The second speaker in this Future of Journalism 2023 conference session is Raul Ferrer-Conill; he begins with pointing to the long-standing discussion of whether digital and social media platforms are publishers or merely carriage services – or more recently, perhaps, tech and infrastructure companies. Such infrastructure is centrally important, of course, as the material basis for mediated communication.
This project began by mapping ownership of such infrastructure in Norway: while unusually, only one sub-sea Internet cable is privately owned, content delivery networks and data centres are overwhelmingly privately owned. This private ownership of content delivery networks (an example is a service like Akamai) demonstrates the news industry’s erosion of institutional power: it has largely relinquished its control over content distribution. This undermines the universality of distribution even for previously universal content like broadcast television.
The team has explored the value chains of content distribution with participants from the major broadcasters in Norway, major telecom operators, the Association of Media businesses, and the Norwegian Communications Authority. For broadcast, it follows a linear path from satellite and content producers through TV channels to distribution, where multiple paths via content delivery networks, cable, and digital terrestrial transmission are now available; this is also becoming increasingly modular due to the role of data centres providing storage services for content – these provide data capacity, scalability, data security, and know-how that may note be available in-house.

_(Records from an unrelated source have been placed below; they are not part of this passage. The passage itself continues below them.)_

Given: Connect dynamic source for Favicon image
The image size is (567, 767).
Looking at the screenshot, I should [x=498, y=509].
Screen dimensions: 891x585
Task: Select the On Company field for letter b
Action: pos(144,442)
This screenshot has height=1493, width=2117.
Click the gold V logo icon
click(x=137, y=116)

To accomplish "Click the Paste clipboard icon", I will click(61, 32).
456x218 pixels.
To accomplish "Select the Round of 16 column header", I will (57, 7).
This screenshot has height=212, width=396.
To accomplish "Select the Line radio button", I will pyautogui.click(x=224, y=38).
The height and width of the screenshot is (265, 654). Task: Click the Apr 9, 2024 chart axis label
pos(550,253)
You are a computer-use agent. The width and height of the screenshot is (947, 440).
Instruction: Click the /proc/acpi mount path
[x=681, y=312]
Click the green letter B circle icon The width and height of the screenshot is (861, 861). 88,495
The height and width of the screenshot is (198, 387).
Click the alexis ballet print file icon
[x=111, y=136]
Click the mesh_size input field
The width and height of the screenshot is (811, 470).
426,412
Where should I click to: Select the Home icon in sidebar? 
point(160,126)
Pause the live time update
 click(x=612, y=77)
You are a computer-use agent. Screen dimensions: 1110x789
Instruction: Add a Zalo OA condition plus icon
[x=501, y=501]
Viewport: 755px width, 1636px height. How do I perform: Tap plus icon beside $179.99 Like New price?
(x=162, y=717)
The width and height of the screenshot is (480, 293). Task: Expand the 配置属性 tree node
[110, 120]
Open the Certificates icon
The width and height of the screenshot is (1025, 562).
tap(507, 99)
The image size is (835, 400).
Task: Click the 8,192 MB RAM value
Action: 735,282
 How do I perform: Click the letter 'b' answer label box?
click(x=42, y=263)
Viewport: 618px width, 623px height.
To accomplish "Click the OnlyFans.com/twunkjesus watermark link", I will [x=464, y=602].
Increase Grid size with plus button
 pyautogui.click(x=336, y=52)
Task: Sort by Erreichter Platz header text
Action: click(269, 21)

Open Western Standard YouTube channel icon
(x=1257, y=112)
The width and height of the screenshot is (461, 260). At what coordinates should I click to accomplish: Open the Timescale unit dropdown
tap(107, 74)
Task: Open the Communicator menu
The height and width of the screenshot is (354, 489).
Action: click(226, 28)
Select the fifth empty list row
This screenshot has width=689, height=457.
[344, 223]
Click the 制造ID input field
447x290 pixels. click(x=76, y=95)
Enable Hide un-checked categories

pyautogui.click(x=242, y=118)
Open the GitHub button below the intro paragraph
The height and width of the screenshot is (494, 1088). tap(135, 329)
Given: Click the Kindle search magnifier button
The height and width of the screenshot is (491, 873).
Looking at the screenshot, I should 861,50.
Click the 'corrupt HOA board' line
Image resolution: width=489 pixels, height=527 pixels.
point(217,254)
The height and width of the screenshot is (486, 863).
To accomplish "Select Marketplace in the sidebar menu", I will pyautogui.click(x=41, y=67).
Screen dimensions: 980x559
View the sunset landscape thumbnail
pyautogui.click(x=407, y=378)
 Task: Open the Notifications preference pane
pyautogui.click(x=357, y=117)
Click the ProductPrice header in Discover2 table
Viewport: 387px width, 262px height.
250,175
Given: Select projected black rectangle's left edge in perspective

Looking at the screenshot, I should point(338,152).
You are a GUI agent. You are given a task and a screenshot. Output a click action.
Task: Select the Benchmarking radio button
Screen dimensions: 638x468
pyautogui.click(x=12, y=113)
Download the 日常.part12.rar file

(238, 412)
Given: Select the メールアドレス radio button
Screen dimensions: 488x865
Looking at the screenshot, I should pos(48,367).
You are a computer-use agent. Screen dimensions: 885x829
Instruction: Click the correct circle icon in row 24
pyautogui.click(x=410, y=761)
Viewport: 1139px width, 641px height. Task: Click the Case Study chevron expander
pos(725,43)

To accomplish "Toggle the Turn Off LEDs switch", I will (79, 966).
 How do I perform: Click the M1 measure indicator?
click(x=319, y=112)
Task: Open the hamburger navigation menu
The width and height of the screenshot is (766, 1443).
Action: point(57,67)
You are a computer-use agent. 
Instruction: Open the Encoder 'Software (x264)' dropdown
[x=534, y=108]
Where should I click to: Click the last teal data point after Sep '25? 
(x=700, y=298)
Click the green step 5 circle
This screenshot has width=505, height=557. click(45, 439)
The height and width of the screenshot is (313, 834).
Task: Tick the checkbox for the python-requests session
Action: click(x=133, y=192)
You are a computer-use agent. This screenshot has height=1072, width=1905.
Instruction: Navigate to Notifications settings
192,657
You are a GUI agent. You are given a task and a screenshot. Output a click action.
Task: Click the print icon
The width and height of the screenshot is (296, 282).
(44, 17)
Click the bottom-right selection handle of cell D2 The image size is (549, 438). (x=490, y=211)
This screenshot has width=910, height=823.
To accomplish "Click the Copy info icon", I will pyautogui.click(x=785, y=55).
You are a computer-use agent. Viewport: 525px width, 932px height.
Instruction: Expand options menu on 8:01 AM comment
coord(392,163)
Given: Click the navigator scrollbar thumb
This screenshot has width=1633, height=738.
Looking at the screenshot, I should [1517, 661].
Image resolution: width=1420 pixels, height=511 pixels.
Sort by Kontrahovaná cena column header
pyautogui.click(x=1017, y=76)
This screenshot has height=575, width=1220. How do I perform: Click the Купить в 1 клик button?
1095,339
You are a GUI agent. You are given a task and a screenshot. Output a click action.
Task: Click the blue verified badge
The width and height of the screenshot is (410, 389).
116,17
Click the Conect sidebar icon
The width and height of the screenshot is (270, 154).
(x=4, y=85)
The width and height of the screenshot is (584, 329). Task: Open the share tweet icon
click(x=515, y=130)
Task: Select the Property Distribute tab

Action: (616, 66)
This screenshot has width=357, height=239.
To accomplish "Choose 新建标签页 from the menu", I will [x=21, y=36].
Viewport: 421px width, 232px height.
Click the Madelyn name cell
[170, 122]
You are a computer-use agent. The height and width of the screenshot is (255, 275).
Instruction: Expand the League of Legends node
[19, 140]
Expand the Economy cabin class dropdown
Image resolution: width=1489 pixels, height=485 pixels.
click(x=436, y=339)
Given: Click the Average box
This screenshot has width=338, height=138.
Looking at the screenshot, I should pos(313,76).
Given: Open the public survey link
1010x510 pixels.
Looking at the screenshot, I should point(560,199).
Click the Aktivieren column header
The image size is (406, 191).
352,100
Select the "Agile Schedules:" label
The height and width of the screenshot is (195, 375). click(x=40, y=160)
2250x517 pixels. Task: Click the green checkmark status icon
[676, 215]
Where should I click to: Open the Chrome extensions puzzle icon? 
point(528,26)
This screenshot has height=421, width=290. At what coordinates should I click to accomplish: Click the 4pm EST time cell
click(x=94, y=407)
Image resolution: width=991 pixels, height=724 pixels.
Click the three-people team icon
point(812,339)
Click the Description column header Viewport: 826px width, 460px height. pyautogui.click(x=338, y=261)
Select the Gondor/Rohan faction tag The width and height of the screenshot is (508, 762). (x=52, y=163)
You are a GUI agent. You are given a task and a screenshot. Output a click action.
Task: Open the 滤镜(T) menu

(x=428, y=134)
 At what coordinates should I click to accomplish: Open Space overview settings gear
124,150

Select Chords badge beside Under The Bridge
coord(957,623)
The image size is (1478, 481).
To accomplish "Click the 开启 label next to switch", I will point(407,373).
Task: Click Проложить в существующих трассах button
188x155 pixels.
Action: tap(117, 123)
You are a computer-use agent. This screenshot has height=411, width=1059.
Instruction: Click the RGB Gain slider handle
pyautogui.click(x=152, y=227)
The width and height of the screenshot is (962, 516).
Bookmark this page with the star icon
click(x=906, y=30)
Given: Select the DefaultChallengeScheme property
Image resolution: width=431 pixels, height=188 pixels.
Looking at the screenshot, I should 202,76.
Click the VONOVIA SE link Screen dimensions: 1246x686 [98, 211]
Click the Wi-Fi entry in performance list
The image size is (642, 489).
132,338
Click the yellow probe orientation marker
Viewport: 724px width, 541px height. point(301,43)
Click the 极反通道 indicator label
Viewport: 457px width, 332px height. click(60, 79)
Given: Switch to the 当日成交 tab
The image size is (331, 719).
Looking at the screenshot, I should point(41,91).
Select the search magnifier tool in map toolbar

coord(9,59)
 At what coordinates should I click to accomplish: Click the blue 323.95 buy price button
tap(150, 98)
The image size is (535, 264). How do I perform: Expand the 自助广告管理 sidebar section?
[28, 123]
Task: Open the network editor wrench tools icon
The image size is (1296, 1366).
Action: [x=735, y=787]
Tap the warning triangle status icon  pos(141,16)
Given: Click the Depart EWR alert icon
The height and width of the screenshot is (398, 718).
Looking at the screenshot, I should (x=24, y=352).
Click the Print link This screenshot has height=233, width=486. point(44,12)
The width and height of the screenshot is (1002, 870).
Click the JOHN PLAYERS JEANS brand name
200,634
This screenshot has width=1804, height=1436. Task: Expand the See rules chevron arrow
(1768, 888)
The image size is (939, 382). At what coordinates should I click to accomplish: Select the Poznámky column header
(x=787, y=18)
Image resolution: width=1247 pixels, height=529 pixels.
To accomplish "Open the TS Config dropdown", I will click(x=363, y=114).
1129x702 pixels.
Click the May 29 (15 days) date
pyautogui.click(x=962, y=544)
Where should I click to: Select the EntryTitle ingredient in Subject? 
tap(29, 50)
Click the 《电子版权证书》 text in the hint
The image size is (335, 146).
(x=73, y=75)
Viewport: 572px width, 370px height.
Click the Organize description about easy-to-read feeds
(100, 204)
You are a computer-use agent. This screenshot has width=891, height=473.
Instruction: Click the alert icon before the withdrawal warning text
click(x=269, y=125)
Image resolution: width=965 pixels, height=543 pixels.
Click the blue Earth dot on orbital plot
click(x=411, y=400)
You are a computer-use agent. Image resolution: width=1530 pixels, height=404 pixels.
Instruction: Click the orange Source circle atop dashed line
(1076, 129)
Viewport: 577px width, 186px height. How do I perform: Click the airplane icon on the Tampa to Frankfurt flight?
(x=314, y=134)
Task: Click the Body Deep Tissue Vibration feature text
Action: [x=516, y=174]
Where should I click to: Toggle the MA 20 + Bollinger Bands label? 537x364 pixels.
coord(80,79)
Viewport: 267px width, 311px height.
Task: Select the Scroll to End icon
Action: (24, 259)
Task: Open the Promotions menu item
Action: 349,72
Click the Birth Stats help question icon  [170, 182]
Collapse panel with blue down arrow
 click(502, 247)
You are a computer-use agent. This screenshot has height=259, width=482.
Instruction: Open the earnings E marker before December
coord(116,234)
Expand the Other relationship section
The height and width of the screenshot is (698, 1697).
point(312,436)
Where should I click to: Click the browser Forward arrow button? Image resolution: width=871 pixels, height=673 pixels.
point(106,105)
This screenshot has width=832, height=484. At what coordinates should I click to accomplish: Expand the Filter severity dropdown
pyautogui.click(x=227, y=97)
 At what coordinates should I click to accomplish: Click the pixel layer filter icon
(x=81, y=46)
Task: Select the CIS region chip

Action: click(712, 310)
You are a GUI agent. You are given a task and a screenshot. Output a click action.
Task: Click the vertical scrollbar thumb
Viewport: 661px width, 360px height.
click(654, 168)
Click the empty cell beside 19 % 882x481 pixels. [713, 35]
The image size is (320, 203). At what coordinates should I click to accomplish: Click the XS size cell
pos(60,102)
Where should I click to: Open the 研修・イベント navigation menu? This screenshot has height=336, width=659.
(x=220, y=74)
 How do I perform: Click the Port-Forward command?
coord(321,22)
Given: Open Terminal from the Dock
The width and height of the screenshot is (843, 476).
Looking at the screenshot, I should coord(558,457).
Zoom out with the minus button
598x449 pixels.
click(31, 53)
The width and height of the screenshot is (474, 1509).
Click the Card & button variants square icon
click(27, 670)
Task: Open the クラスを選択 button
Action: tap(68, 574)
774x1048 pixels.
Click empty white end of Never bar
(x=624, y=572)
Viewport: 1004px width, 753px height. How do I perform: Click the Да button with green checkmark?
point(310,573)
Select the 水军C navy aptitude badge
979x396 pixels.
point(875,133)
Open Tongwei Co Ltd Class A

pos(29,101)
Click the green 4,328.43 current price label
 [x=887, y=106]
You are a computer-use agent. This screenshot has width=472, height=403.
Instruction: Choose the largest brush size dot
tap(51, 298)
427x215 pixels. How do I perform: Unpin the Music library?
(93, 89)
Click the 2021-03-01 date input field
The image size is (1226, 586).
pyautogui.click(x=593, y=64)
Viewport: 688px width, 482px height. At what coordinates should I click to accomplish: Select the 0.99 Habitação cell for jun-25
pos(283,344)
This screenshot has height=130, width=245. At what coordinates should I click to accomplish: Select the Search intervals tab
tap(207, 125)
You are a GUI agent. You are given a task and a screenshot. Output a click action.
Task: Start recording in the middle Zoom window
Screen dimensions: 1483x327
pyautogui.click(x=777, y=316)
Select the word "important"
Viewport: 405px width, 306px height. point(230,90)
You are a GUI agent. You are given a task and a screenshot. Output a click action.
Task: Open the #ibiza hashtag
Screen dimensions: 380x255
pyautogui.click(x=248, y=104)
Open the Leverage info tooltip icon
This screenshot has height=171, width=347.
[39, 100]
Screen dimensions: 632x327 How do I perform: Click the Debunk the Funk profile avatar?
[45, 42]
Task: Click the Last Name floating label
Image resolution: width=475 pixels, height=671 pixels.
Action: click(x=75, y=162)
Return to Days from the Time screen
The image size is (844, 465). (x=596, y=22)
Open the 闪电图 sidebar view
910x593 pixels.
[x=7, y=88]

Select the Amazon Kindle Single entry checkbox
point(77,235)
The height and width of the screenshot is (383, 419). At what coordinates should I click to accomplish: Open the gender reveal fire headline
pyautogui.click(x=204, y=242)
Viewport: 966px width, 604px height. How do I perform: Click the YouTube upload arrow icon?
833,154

Much of this is driven by expectations of service quality: these services are used in order to ensure the quality of content distribution and streaming, where they supplement or supplant in-house know-how. Small, national operations are unlikely to build the internal knowledge required to complete with large global players like Google, Netflix, or TikTok. This also means that these organisations often don’t fully understand these solutions, but this dependence on third parties is rarely seen as a problem – content delivery networks are seen as a convenient outsourced service that does not need to be dealt with in-house. But this shift can still be seen as a loss of strategic control and power, and the reliance on third parties, often from outside of the country, seems like a blind spot.